Anlong Veng is an extremely secluded area, despite the number of residents. As Cambodia attempts to forget and move past the atrocities that crippled its population and development, Anlong Veng is shunned and largely ignored due to its perceived ties with the Khmer Rouge.
We were accompanied on our trip by Tun Channareth (Reth), co-Nobel Peace laureate of 1997 and outreach team member of Jesuit Refugee Services (JSR), one of the only non-government organisations that frequent Anlong Veng. Reth was one of thousands living in Thai refugee camps who were forced into military service in order to secure food. It was during this service in 1982 that Reth lost both his legs to a landmine.

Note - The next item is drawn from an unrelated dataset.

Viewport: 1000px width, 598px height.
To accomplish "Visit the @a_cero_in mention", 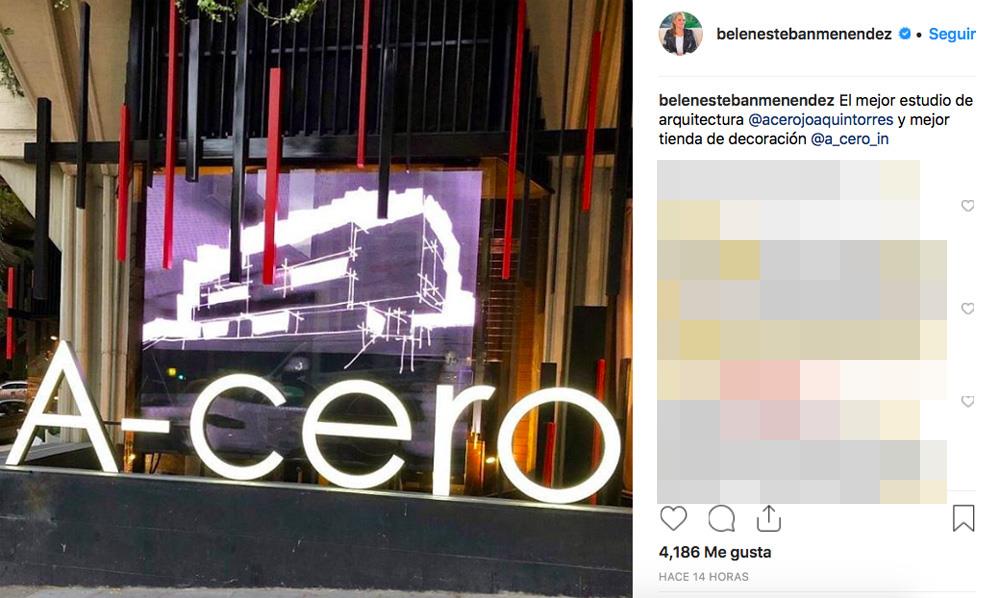I will click(x=849, y=138).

As an ex-soldier and landmine victim, Reth’s presence not only bridged the language barrier, but also granted us access and permission to speak to several members of the community with ties to the Khmer Rouge.
It was in the homes of these ex-soldiers that we perceived the true legacy of war. When America dropped over two million tonnes of explosives on Cambodia they not only killed civilians as well as soldiers, but also crippled the country and its people’s chances of development.
When we picture war, we envisage the young Vietnamese girl fleeing from a napalm attack, or men landing on Omaha Beach on D-Day 1944. When we picture post-war images, we think of the now-flourishing Germany, the French poppy fields, Saddam Hussein’s statue being dragged down. We don’t picture starving men forced to fight other starving men for reasons unknown to them, or farmers rising up with a rebellious party and carrying out orders of genocide under threat of death if they refused. We certainly don’t picture the banal reality that confronted us in Anlong Veng.
We were not met with crying babies and weeping mothers, we were not met with crowds of people on the roads marching in search of water and food security. We were met with small huts and bare dirt. We were met by men who fought for the losing side and have been brushed aside as a result. We were met by families who simply wake up, go to work, and hopefully earn or harvest enough to eat. There is no crying out for help, no dramatic uprising and certainly no weeping. It is just life, and it is lived accordingly.
Kong Chaeap, 46, lives on a 44m x 84m block of land in Taulparsat Commune, Anlong Veng. He was a farmer who fought with the Khmer Rouge until he lost his right leg, right eye and several fingers when he stepped on a landmine while fighting the Vietnamese in 1988. It’s hard to imagine travelling for half a day to reach medical help when a large portion of your body has just been partially exploded, yet his story is not unique. Kong Chaeap and his family then lived in refugee camps until they were repatriated to what was then the Khmer Rouge-controlled Anlong Veng in 1993.
When asked why he remains in Anlong Veng where his family is barely surviving, his response is matter-of-fact and quiet.
“A lot of injured people move to villages where it’s easier to make a living, but I have no land there and cannot sell this with nowhere to go to,” he said via Reth’s translation.
Kong Chaeap and his wife Choem, 46, are eagerly awaiting installation of a toilet by JRS. Though a seemingly modest luxury, Reth knows first hand how difficult a simple toilet trip can be for an amputee when the only bathroom facility is the ground. He talks enthusiastically with Kong Chaeap and John Rodsted, an old friend and renowned photographer, about plans for the toilet building and construction time frame.
Having been involved in the area for years, John is privy to far greater insight to the situation as a whole than the accompanying students.
“Remember, a majority of the Khmer Rouge were not homicidal maniacs, they were farmers. They were uneducated peasantry who’d been vacuumed up into one faction or another,” he explained.
Hence the banal overtone of each community visited; no homicidal maniacs here sorry, just ordinary people trying to survive in a country that wants to bury the very memory of them.